制限行為能力者

 制限行為能力者とは、単独では完全に有効な法律行為をすることができない者をいいます。
 具体的には、以下のものを指します。
・未成年者
・成年被後見人
・被保佐人
・被補助人

制限行為能力者の保護者の権利

 制限行為能力者の保護者について関連してくるのが権利は以下の通りです。以下の権利は、制限行為能力者の分類によっては保護者が有しないことがあるので注意が必要です。

取消権

 取消権とは、瑕疵(つまり契約をする上での問題)があるものの一応有効に成立にしている法律行為について、その契約の効力を始まりまで遡って失わせる権利をいいます。

同意権

 同意見とは、他人の行為に賛成の意思を示すこと権利です。

追認権

 追認とは、一応有効に成立している法律行為を、確定的に有効とする意思表示をする権利をいいます。

代理権

 代理権とは、ある行為について本来行うべき者に代わって一定の者がその行為を行うことをいいます。

制限行為能力者の保護者の権利一覧

 制限行為能力者の保護者の権利についてまとめたものが、下記の表1です。
 表においては、○が権利を有することを意味し、×は権利が無いことをいみします。

未成年者

 未成年者とは20歳未満の者をいいます。

 未成年者による法律行為の効果は以下の通りです。

原則

 未成年者が、法定代理人の同意を得ないでした法律行為は、取り消すことができます。

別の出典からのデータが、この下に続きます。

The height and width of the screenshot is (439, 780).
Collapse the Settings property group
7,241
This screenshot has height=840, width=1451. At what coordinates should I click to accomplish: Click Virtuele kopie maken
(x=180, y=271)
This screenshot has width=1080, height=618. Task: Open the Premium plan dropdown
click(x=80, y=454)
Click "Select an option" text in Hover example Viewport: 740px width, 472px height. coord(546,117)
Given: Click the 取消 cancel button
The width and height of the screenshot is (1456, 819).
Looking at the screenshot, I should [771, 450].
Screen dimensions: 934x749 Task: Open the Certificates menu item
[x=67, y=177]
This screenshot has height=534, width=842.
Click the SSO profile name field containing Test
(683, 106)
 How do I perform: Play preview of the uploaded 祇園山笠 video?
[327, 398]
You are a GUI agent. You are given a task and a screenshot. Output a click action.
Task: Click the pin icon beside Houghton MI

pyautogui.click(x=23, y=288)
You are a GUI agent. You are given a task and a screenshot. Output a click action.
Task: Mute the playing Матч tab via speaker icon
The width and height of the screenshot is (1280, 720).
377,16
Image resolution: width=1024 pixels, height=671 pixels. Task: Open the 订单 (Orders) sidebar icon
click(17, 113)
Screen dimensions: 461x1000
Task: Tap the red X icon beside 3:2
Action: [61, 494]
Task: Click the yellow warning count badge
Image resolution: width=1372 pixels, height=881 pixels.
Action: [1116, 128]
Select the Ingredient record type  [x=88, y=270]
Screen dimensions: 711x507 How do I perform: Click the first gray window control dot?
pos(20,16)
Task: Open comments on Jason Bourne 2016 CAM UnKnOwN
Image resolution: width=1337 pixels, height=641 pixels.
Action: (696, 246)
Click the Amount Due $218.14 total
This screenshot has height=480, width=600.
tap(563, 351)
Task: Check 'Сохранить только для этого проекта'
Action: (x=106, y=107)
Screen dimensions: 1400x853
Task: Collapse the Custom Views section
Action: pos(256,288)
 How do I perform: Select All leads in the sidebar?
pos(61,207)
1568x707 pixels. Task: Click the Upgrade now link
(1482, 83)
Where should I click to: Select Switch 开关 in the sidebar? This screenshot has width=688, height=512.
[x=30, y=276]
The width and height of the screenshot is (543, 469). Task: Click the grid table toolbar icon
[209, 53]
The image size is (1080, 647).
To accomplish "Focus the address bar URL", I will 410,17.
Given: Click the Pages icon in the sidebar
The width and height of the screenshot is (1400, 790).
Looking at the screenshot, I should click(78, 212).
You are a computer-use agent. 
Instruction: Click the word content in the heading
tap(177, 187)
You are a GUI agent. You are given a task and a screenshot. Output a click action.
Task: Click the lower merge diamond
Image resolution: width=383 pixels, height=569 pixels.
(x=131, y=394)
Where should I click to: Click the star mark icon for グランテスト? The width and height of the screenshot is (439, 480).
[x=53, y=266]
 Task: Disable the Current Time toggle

法定代理人とは、代理権が本人意思に基づかずに法律の規定によって与えられる代理人をいいます。

例外

 以下の場合の法律効果は取り消すことができません。
・単に権利を得て、義務を免れる行為(例:誕生日プレゼントをもらうなど)
・処分を許された財産の処分(例:もらったおこずかいを使うなど)
・法定代理人に許された一定の営業に関する行為をすること

 未成年者の保護者は、親権者または未成年後見人です。
 未成年者の保護者が有する権利は以下の通りです。
・取消権
・同意権
・追認権
・代理権

成年被後見人

 成年被後見人とは、精神上の障害によって物事の判断能力を欠く常況にあり、家庭裁判所で後見開始の審判を受けた者をいいます。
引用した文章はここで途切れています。